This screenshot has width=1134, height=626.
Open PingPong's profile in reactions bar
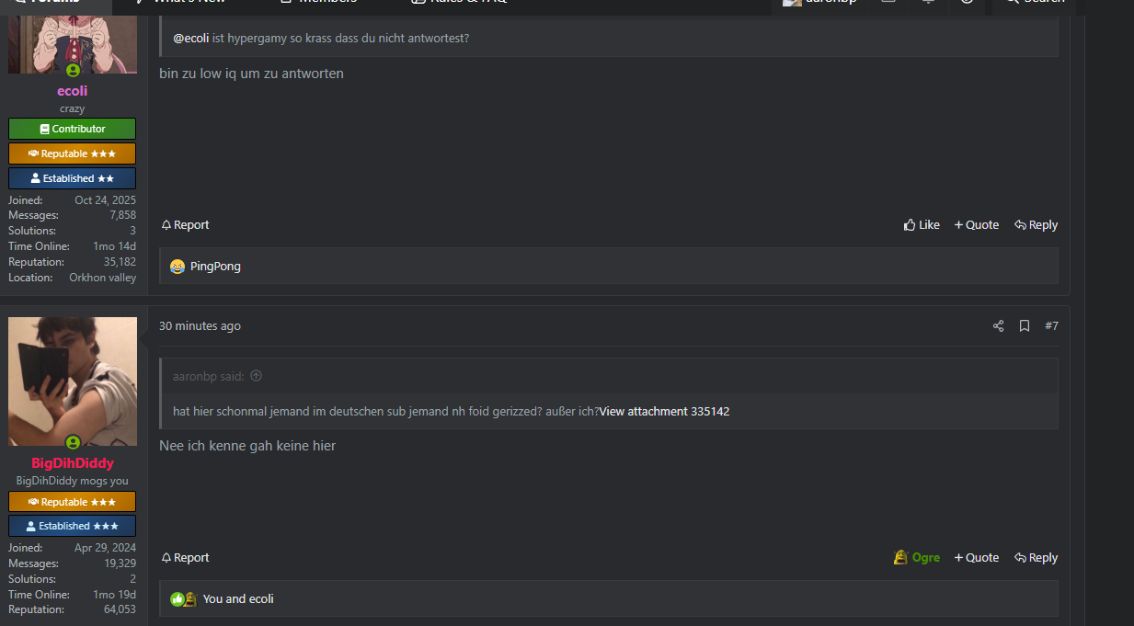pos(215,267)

····················

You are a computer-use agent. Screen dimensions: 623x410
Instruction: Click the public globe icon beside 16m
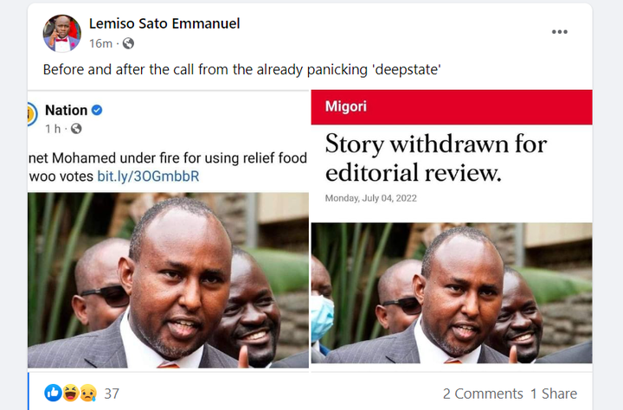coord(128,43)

····················

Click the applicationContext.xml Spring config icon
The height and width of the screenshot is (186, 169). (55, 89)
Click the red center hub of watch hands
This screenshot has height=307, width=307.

····················

## What you need to do
Scan the material above for the word "This". Copy each line where it occurs.

## Task response
This screenshot has width=1134, height=626.
This screenshot has height=307, width=307.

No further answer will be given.